■ Task set:
[a] From the passage on research data repositories, transcribe the text from "The TRUST principles" up to and including "protecting the data.".
[b] Condense the paragraph of the research data repositories passage that begins "Repositories often provide ways" into a shorter version that keeps its main facts.

■ Source passage:
____________

Repositories often provide ways to restrict access on the research data that has been deposited and many also provide capabilities to embargo data, so using a repository does not automatically mean that the data is made open.

Types of repositories

Repositories for scientific research data can be categorized into several types based on their focus and scope:

  • Discipline-specific repositories
  • Generalist or generic repositories that accept data from any discipline (e.g., Zenodo, Figshare)
  • Institutional repositories, managed by universities or research institutions
  • Government repositories, usually for publicly funded research data (e.g., UK Data Service).
  • Publisher-linked repositories for academic journals to store data linked to published articles

Considerations for choosing a repository

In certain situations, such as those dictated by your project, funder, institution, or publication, the choice of repository may be predetermined. However, when you do have the opportunity to choose, it is important to select the repository that best suits your data for several important reasons, including:

  • Ensuring the long-term access and preservation of your data
  • Maximising discoverability enabling others to find, reuse, and cite your data
  • Complying with funder and publisher requirements and standards
  • Credibility and transparency for your research
  • Improving reusability by supporting the FAIR principles
  • Appropriate accessibility through access control for data that cannot be publicly shared
  • Discipline specific for domain specific standards or aggregation with related data
  • Cost and sustainability considerations
  • Technical functionality, for example the support of large datasets, version control, and tools for working with the data, back-ups etc.
  • Licensing and legal compliance considerations

TRUST Principles

The TRUST principles for digital repositories are a framework designed to guide the selection of trustworthy digital repositories for research data:

  • Transparency: Repositories should clearly communicate their policies, procedures, and governance to build trust with users. These should include information about data deposition, data preservation, discovery, terms of use and whether additional functions are provided such as capabilities for managing sensitive data.
  • Responsibility: They must demonstrate accountability in managing and preserving data including adherence to appropriate standards, provision of data services, and managing and protecting the data.
  • User Focus: Repositories should prioritize the needs of their user communities, ensuring accessibility and usability. Providing discoverability for others requires that repositories encourage users to fully describe their data at the time of deposition and enforcing community standards.
  • Sustainability: Long-term preservation and uninterrupted access to data should be supported through reliable funding, governance, and infrastructure.
  • Technology: Robust and secure technological systems should be in place to maintain data integrity and accessibility, and prevent potential threats.

____________

■ Information shown:
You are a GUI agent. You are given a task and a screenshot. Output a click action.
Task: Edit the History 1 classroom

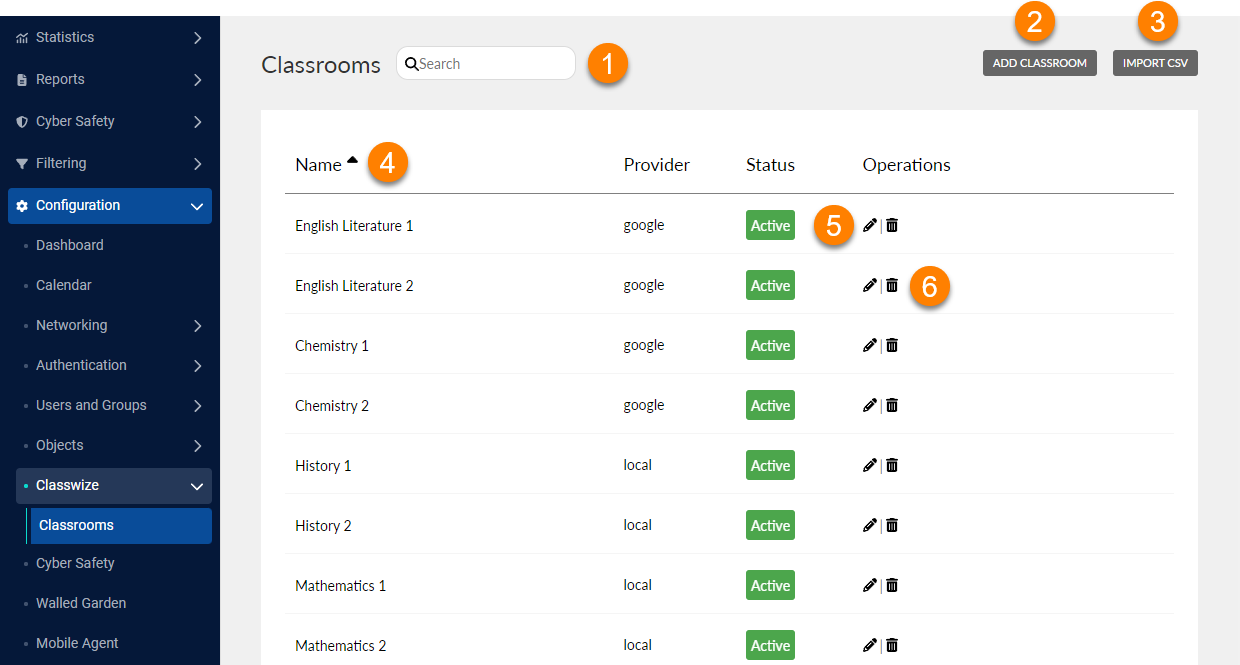coord(869,466)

____________

■ Response list:
[a]
The TRUST principles for digital repositories are a framework designed to guide the selection of trustworthy digital repositories for research data:

  • Transparency: Repositories should clearly communicate their policies, procedures, and governance to build trust with users. These should include information about data deposition, data preservation, discovery, terms of use and whether additional functions are provided such as capabilities for managing sensitive data.
  • Responsibility: They must demonstrate accountability in managing and preserving data including adherence to appropriate standards, provision of data services, and managing and protecting the data.

[b] Many repositories let depositors restrict access to research data or embargo it, so depositing data in a repository does not automatically make it open.